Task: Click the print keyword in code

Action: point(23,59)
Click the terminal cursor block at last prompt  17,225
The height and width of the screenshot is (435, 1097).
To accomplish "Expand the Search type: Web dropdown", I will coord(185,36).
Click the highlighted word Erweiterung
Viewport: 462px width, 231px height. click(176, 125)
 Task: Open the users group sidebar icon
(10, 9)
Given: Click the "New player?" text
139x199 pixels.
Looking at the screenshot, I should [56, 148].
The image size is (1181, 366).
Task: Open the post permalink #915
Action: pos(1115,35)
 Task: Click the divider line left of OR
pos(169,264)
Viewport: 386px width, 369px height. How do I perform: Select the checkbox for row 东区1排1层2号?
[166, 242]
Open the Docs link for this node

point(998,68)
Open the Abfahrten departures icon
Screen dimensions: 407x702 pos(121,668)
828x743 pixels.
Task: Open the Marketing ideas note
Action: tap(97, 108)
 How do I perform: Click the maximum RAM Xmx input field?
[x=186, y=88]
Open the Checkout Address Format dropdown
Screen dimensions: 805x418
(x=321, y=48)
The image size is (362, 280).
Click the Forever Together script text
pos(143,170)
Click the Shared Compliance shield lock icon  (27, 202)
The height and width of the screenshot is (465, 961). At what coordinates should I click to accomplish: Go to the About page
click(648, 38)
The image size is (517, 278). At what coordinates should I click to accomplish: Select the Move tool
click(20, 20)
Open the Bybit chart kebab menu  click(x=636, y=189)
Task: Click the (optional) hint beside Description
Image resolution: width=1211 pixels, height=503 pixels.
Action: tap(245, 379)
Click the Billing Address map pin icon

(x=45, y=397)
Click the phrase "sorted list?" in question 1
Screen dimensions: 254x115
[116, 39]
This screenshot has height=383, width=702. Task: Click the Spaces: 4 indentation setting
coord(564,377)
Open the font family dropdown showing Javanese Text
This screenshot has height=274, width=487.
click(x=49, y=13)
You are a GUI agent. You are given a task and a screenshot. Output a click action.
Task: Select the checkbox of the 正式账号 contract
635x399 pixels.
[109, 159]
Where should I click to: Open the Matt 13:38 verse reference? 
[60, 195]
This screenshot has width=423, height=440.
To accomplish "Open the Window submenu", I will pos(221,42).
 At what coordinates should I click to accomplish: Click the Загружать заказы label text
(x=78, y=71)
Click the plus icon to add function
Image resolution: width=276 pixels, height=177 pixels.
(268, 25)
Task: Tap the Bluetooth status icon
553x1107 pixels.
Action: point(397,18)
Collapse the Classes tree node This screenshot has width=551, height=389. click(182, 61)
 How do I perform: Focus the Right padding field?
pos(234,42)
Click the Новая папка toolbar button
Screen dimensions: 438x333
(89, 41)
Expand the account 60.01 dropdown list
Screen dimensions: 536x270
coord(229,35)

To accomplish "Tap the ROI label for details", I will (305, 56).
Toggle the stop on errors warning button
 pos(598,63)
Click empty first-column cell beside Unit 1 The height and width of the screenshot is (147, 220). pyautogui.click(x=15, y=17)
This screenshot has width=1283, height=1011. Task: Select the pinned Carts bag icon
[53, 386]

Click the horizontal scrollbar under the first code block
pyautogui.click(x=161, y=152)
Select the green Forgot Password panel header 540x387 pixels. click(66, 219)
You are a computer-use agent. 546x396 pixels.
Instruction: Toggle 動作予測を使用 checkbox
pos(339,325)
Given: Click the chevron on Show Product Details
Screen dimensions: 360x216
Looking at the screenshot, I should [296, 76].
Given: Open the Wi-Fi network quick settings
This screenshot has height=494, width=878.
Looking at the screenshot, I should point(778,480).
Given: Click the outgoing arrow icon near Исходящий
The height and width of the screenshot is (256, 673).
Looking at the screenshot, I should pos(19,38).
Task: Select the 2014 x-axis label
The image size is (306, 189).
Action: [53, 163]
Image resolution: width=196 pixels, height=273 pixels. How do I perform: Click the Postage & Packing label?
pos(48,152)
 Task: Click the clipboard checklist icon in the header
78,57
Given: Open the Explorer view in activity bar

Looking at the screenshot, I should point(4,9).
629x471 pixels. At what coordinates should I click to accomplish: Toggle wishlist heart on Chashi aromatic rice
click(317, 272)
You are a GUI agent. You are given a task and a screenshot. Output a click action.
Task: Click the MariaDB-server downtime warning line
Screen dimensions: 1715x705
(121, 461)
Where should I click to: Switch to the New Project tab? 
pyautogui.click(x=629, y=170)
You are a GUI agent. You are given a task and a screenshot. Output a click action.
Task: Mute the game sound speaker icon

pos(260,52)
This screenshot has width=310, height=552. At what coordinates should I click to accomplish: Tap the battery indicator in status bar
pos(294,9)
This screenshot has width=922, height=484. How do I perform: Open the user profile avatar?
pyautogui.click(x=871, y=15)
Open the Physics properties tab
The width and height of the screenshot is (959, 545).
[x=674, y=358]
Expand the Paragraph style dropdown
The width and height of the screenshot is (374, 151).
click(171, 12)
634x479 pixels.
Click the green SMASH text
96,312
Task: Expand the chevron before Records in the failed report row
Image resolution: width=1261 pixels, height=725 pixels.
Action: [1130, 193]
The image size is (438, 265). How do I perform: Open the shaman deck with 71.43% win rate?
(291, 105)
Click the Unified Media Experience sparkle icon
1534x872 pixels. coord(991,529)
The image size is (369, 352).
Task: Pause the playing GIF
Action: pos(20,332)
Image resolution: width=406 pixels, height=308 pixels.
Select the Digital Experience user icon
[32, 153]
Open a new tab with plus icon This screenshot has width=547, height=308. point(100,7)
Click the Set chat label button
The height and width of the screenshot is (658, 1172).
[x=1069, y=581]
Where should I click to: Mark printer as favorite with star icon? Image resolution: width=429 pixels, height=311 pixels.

-=-=-

_DESCRIPTION OF THE TASK:_ Show every line in the listing above that carries the word "chevron".

_ANSWER BOX:_
Given: Click the chevron on Show Product Details
Task: Expand the chevron before Records in the failed report row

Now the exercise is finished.